Brief: Please copy the last part of the entries exactly: the line that has "Where should I" and every line up to and including the end, nothing more.

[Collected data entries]
>>>>>

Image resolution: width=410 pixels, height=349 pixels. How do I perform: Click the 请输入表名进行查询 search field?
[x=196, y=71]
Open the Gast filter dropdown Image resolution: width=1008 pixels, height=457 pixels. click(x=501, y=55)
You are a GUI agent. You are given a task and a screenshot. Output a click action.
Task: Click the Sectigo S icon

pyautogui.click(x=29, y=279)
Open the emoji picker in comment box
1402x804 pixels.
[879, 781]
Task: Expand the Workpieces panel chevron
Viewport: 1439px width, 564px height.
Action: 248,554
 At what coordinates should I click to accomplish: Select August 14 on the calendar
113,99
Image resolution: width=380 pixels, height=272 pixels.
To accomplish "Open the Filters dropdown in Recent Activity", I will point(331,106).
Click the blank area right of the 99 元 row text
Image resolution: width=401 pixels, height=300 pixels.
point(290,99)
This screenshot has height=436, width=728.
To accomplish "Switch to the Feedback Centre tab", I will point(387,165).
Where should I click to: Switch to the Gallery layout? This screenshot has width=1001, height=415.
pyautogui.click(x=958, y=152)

<<<<<

Solution for this task:
Where should I click to: Switch to the Gallery layout? This screenshot has width=1001, height=415.
pyautogui.click(x=958, y=152)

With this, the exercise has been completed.